|Funding Organization:||General Secretariat for Research and Technology|
|Funding Programme:||Ειδικές Δράσεις “Υδατοκαλλιέργειες” - “Βιομηχανικά Υλικά” - “Ανοιχτή Καινοτομία στον Πολιτισμό”|
|Funding Instrument:||Business Partnerships with Research Organizations|
October 11, 2019
|Total Budget:||599,554.84 EUR|
|ITI Budget:||200,700.00 EUR|
Nowadays, there is a growing demand for personalized products of great differentiation, while the production lines must respond immediately, without the level of customer service and the quality of the final product being affected. The aim of the Q-CONPASS project is to develop an innovative intelligent system to monitor the production process of highly differentiated products based on the use of autonomous robotic vehicles to optimize quality control and ensure continuous improvement of processes in industrial areas. The integrated system will use low-cost vehicles equipped with suitable sensors, such as RGB-D cameras. The general objectives of the project are: (a) To ensure the quality of the final product on the production line and (b) to monitor ergonomic characteristics of the workers, as well as identify sources of risk regarding health and safety in the workspace.

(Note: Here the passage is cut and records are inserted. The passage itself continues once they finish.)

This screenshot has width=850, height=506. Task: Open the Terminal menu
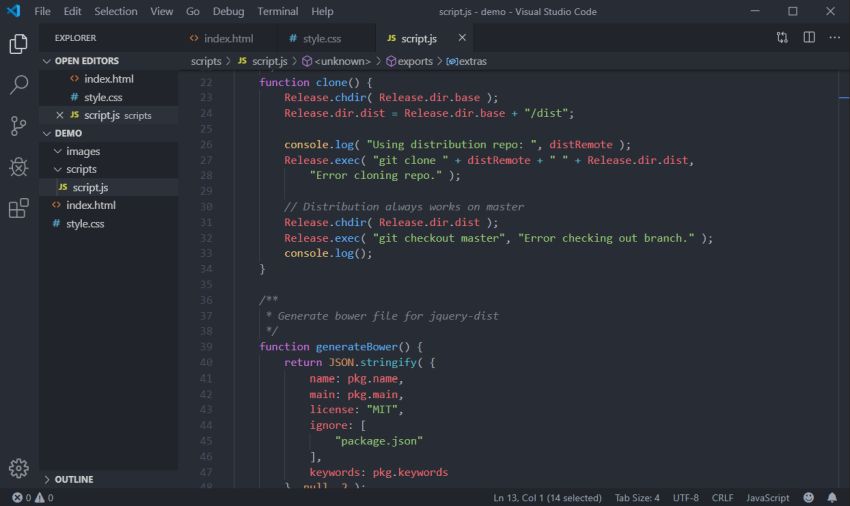[x=277, y=11]
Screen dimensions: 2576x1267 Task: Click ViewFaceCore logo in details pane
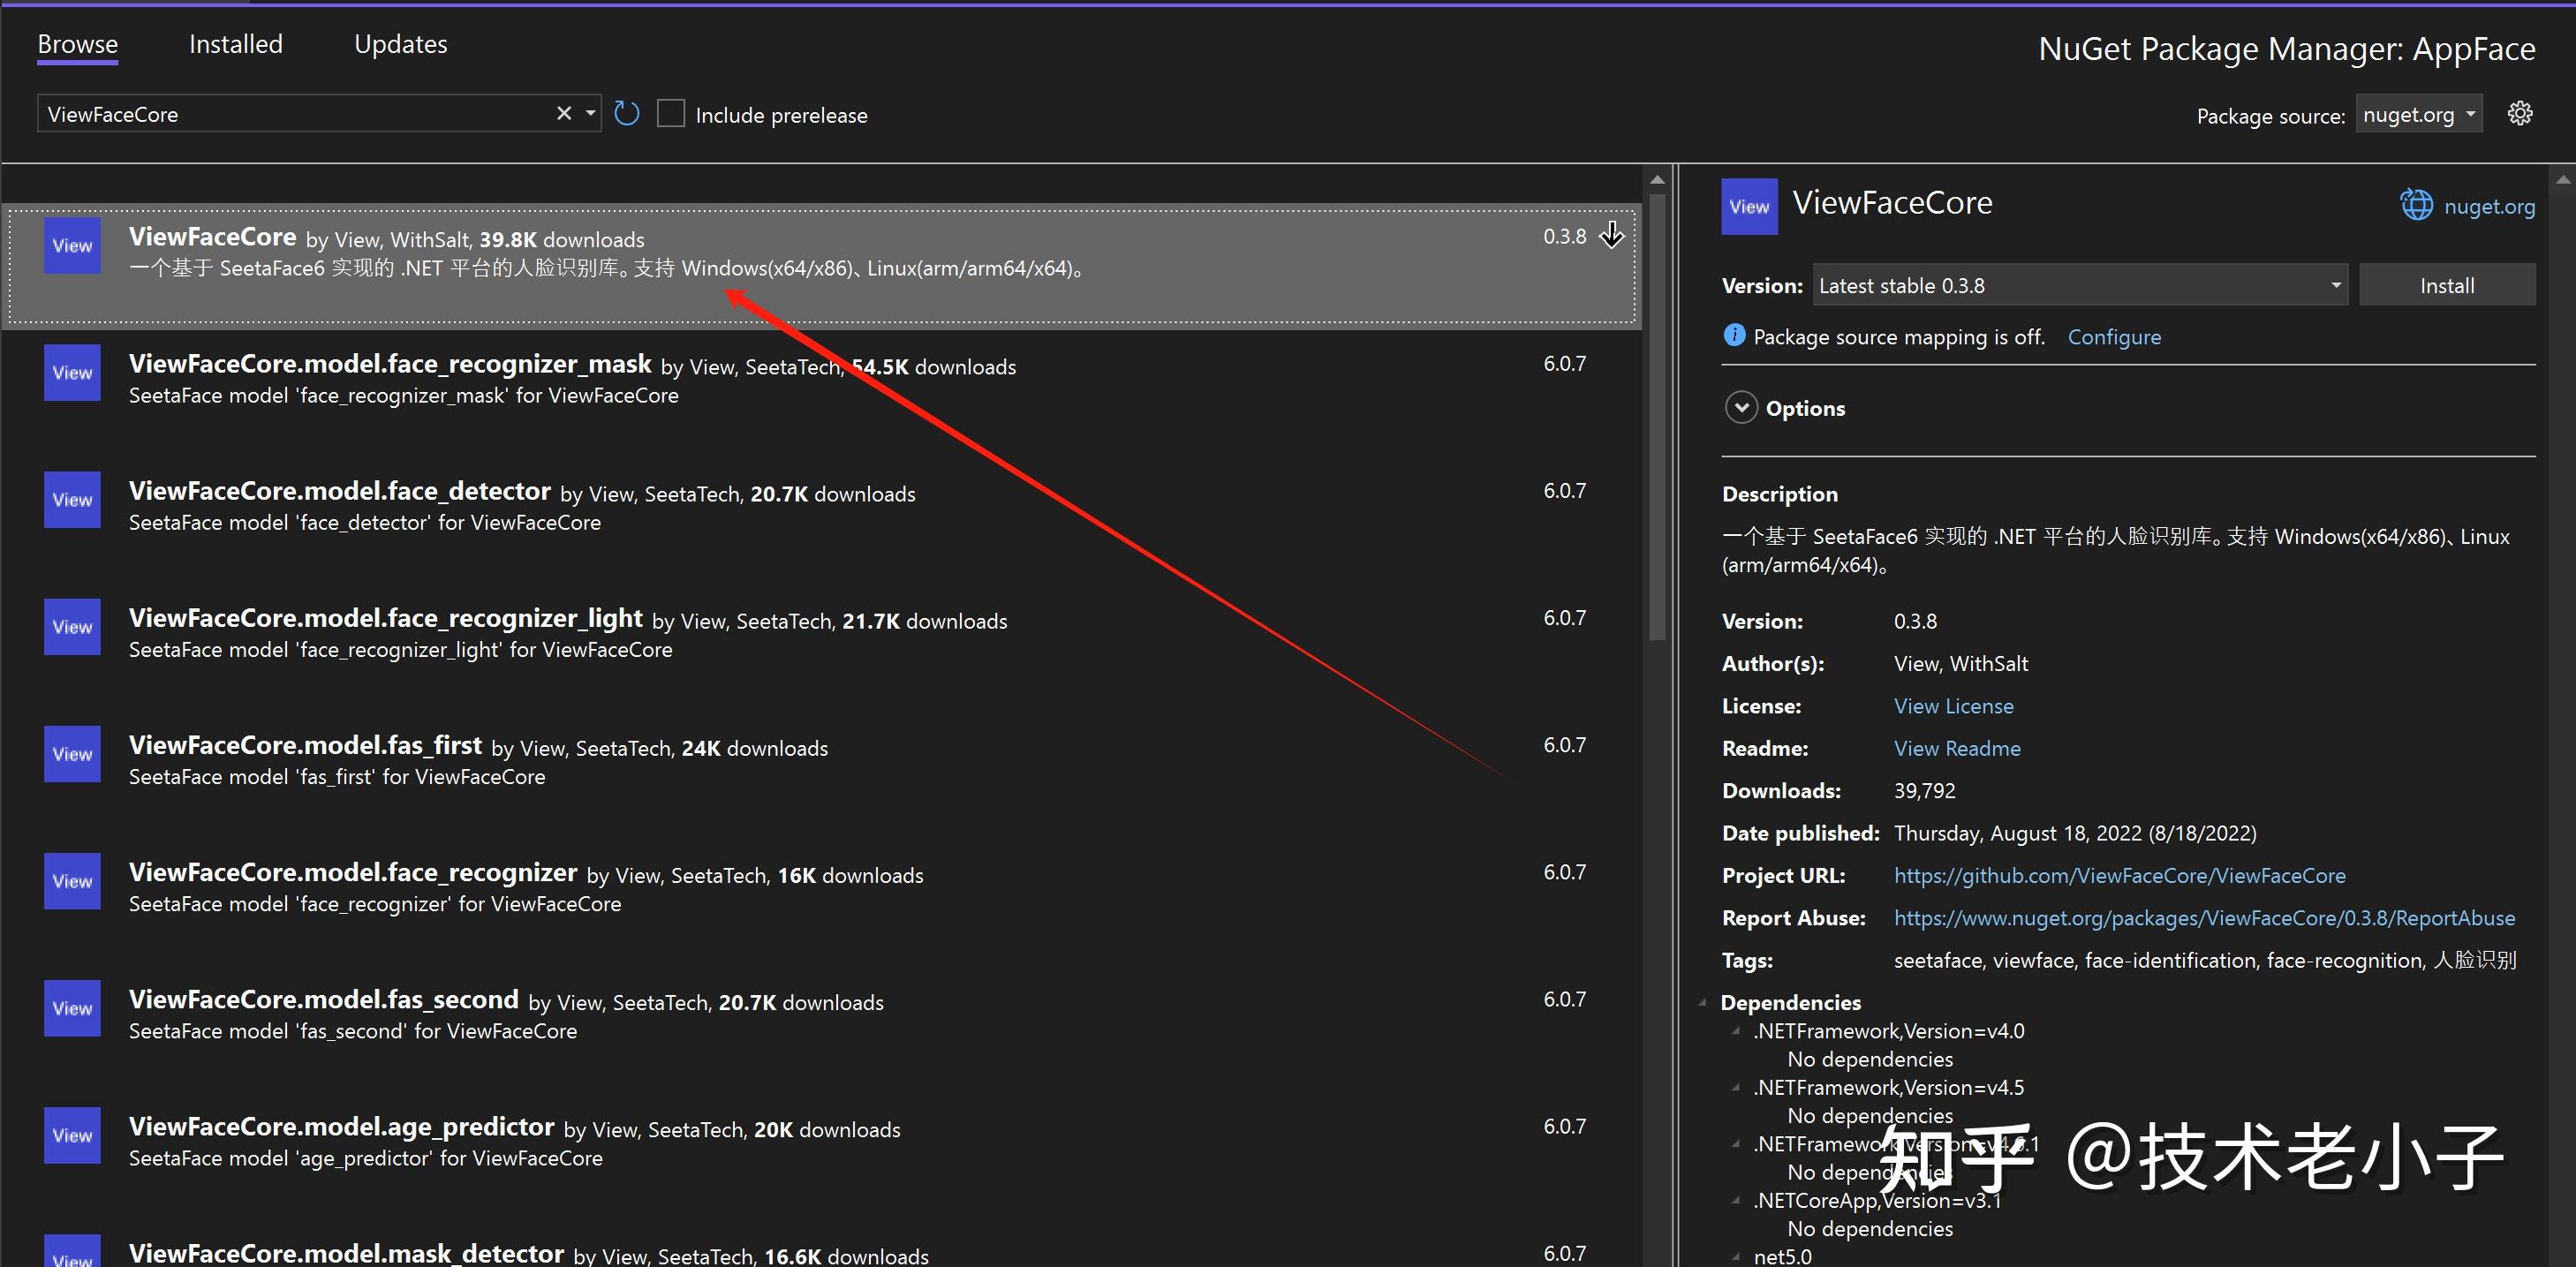tap(1749, 207)
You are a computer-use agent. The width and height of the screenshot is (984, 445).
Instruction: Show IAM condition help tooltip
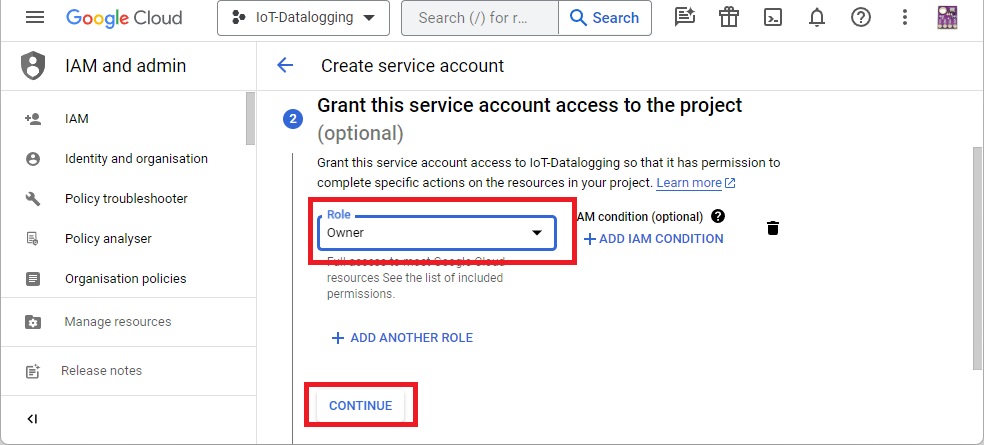click(x=718, y=216)
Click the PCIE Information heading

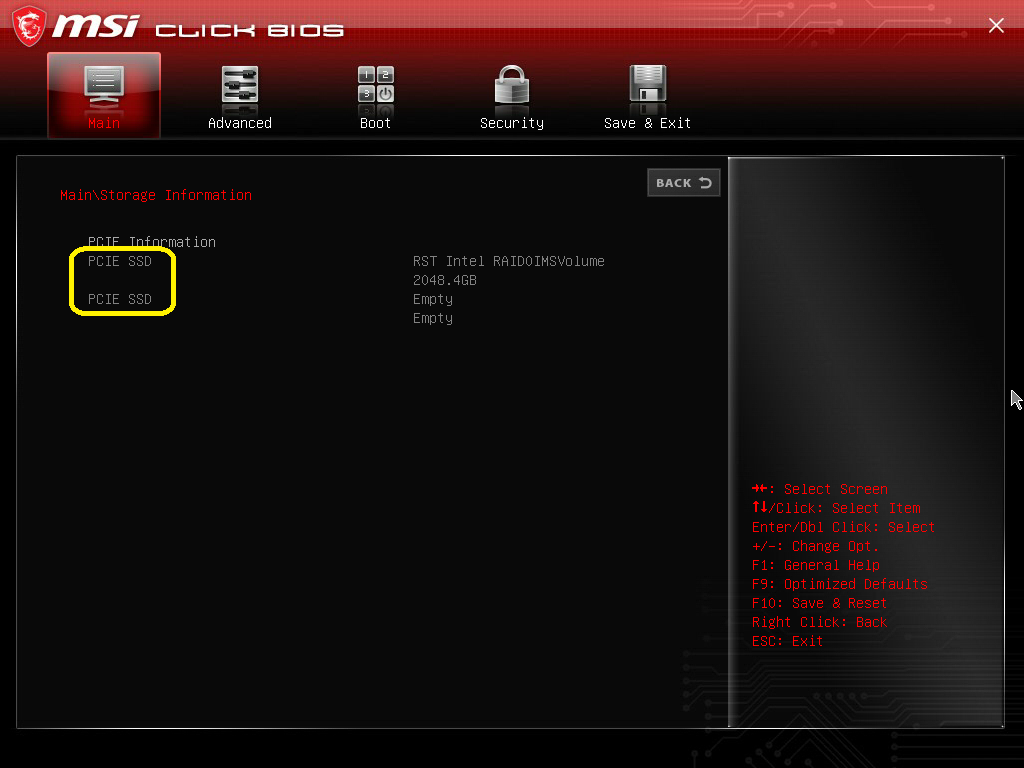coord(152,242)
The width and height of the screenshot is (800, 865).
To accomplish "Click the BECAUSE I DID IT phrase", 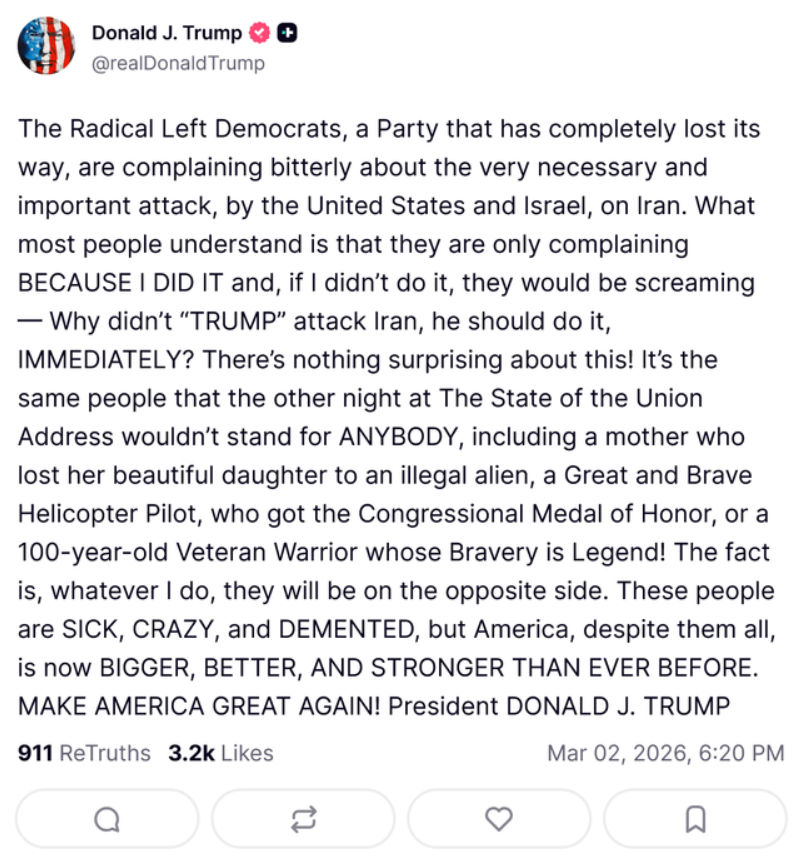I will 122,282.
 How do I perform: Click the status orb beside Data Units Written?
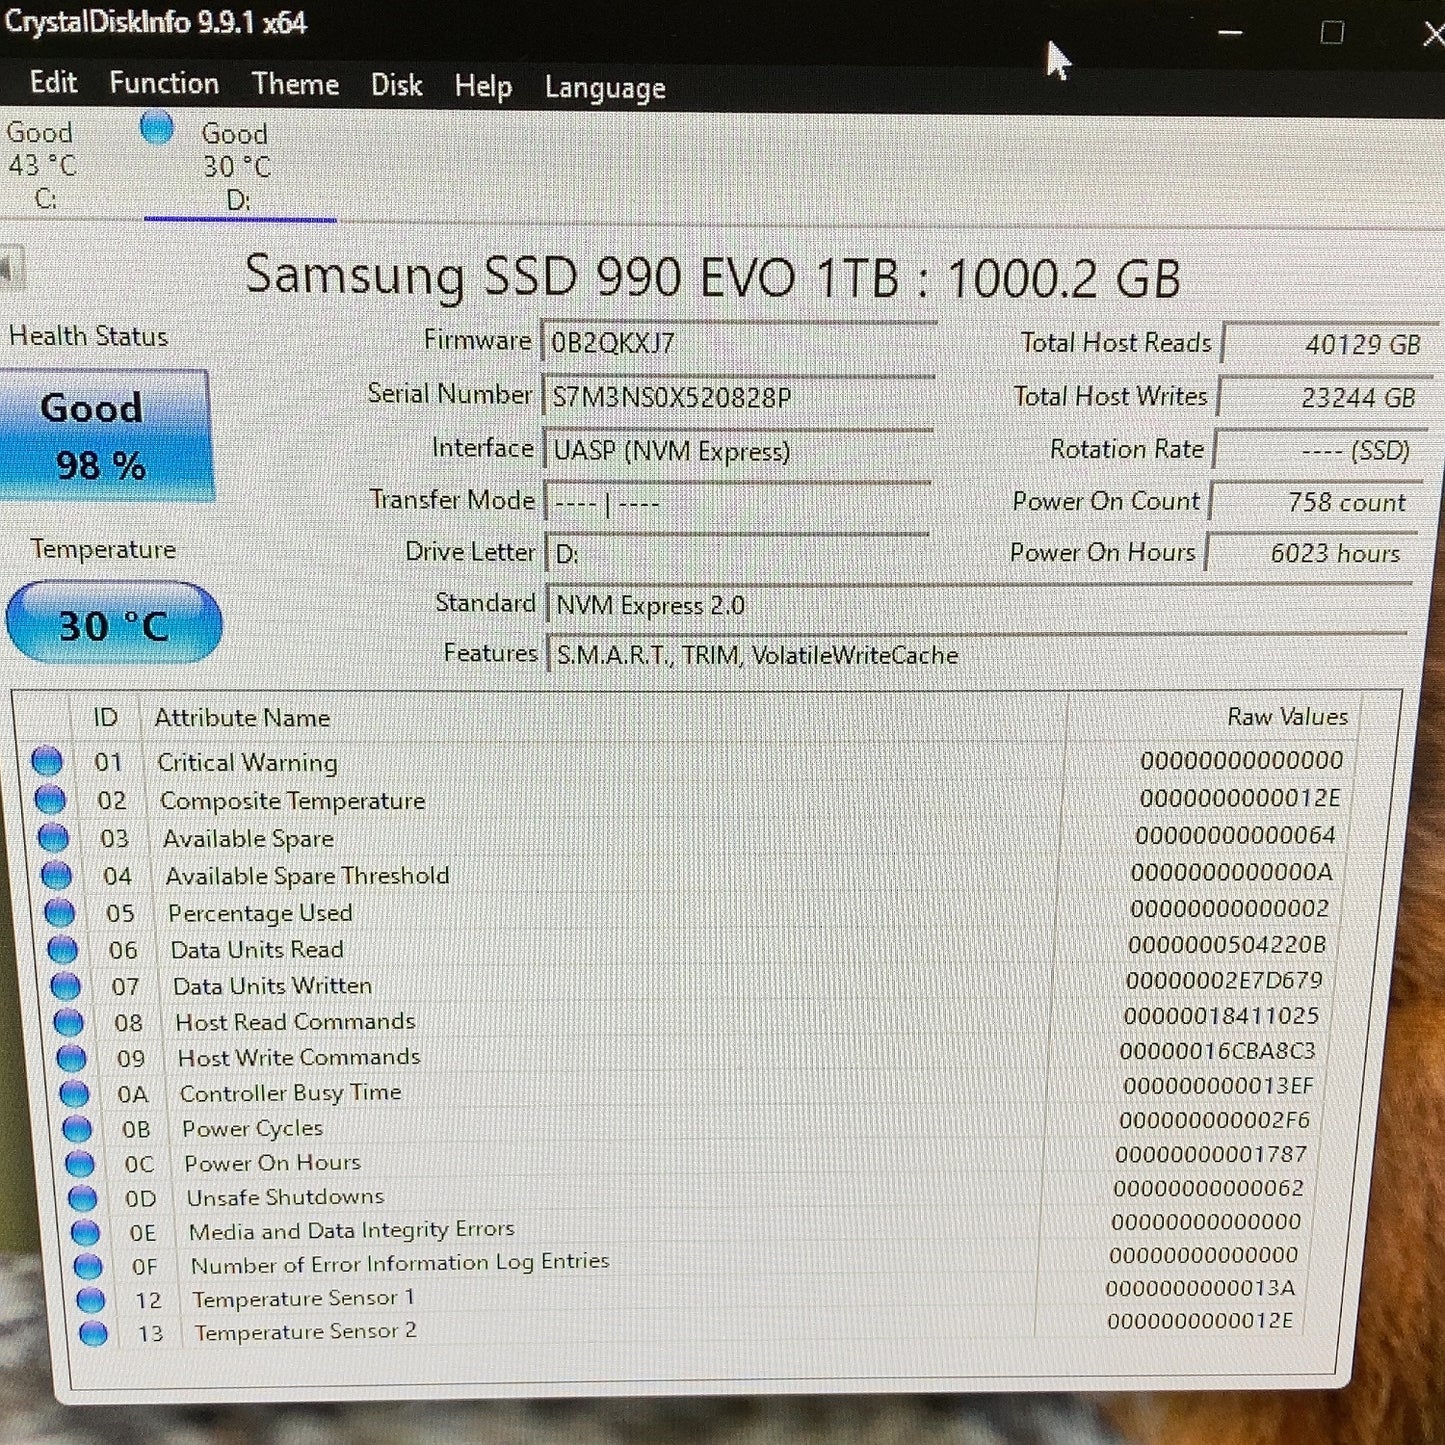65,986
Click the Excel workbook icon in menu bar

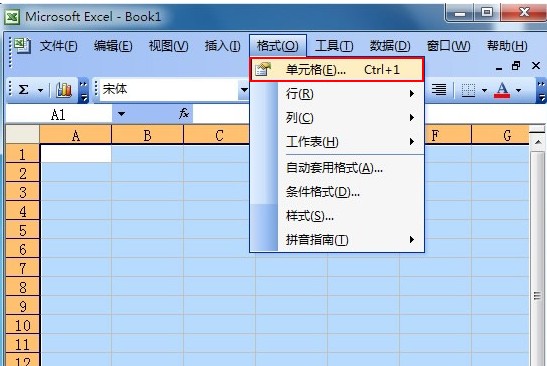click(23, 46)
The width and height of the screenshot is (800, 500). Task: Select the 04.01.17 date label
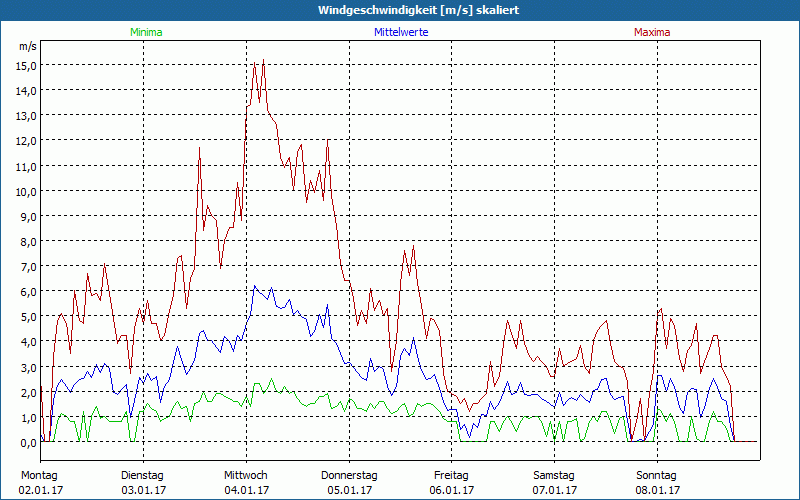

The technological goals of the project that will lead to the achievement of the aforementioned general objectives are: 1. The design of a flexible, customizable and expandable platform that will be used in production lines with different topologies and characteristics and monitor and optimize the quality control process. 2. The development of robotic navigation and mapping methods that will be integrated in the robotic vehicles of the system, allowing their autonomous and safe navigation in the industrial environment. 3. The development of methods that control in real-time the robotic vehicles of the system, as well as the design of user friendly interfaces for interaction. 4. The development of methods for the identification and tracking of objects and human movements in order to ensure the correct implementation of the quality control process, as well as assess ergonomic factors and risks. 5. The statistical modeling of parameters of the production process and on this basis, the development of a decision support system for the production manager. 6. The demonstration and validation of the system using two pilots, which will be integrated into the actual quality control process in an industrial environment.